A simple analysis will show that, as of now, there are no “encouraging drivers for bringing about significant changes conducive to development” in Kazakhstan.
Let us start with the “international interventions”. Here we have the evident sharp decrease of the Western interest towards the Central Asian region and Kazakhstan. The USA and the EU have abandoned their attempts to implement democracy in the region and assumed the position of observers. Perhaps the elites of these countries got tired of the ineffectiveness of these attempts. Or, may be, their domestic problems have worsened to the extent that the matter of the democracy implementation abroad is no longer relevant. As for Russia and China, due to the domestic and foreign-policy issues, both countries show no desire for Kazakhstan’s political development.
Now, let us consider the next “encouraging driver” that is “citizen engagement”. There is no point to expect the Kazakhs be politically engaged citizens today. The political activity in the country is reduced to the minimum because it can only be expressed allusively or through social protests (mostly in the social media).
As for the elite bargains, no such thing can exist today as a matter of principle and not only because the “quality” of the elites in question is low. The thing is that the process of the power transition will soon take place in the country, therefore, the stakes have been raised. So, the elite bargains associated with significant changes will inevitably be preceded by ferocious fights. And only when one single clan suppresses all the other elite groups or, conversely, if they achieve such a balance when no one will have a significant advantage, elite bargains will become possible.
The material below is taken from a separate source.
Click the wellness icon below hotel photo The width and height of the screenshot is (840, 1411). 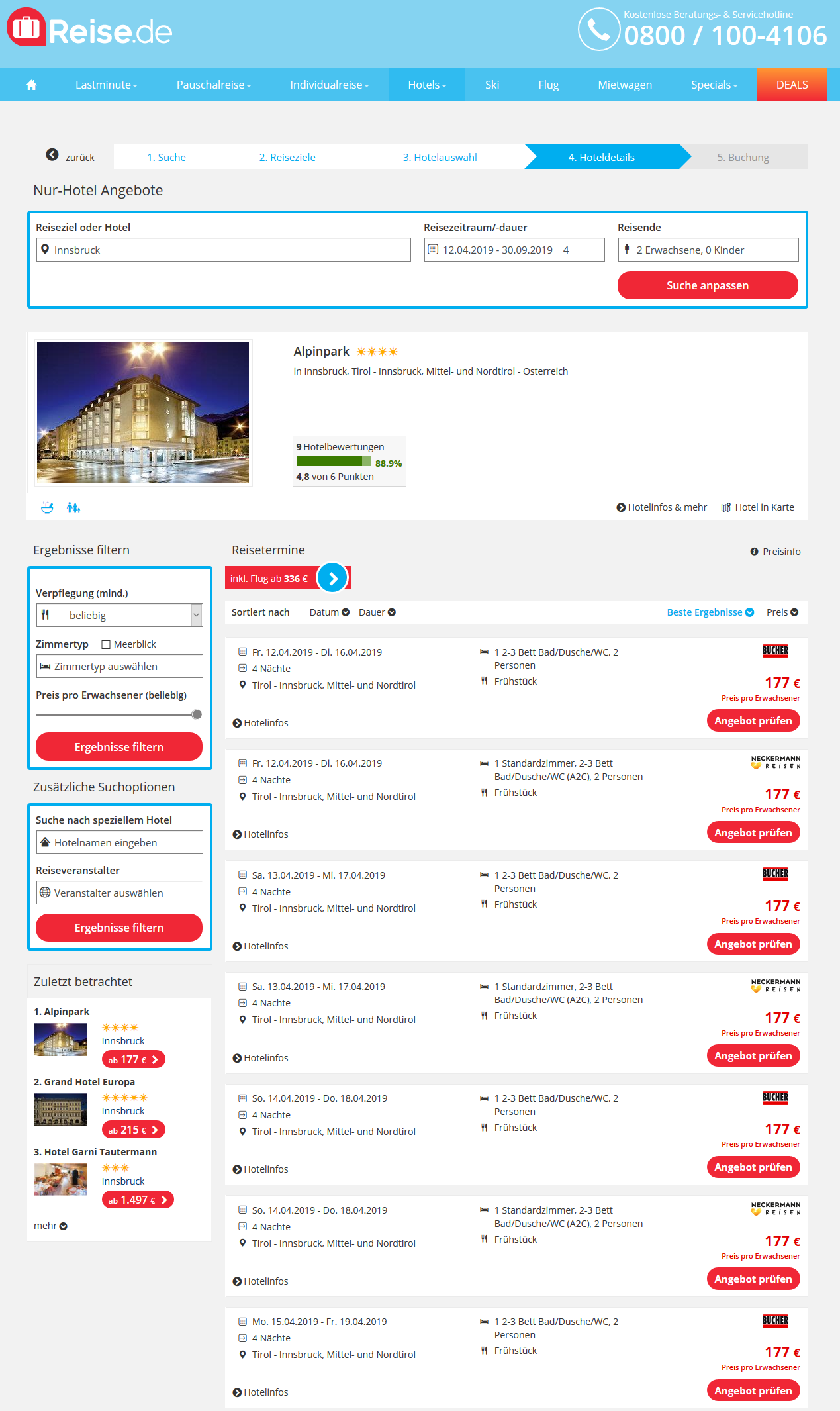[47, 507]
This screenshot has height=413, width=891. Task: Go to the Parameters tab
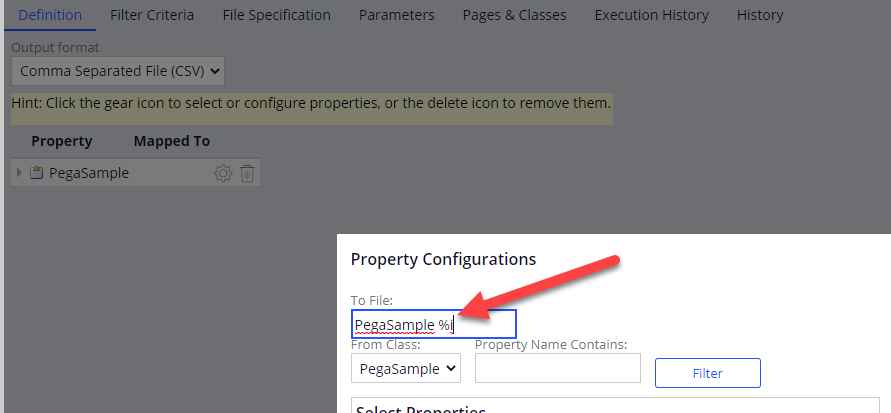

These scenarios, however, will require several years to materialize.
Thus, the speedy and successful implementation of the “significant changes” in Kazakhstan is theoretically possible only on one condition – the further harshening of the political regime when the country will be led not by an authoritarian ruler but by a dictator. Only then the fast consolidation (voluntary or not) of the elites with the further implementation of a Stalin-style speedy political, economic, technological, and social modernization will be possible.
Of course, it would be quite difficult (if at all possible) to transform Kazakhstan into North Korea, especially in the 21st century. On the other hand, the hope that some “transactional leader” will appear leading the country towards a bright future is equally futile.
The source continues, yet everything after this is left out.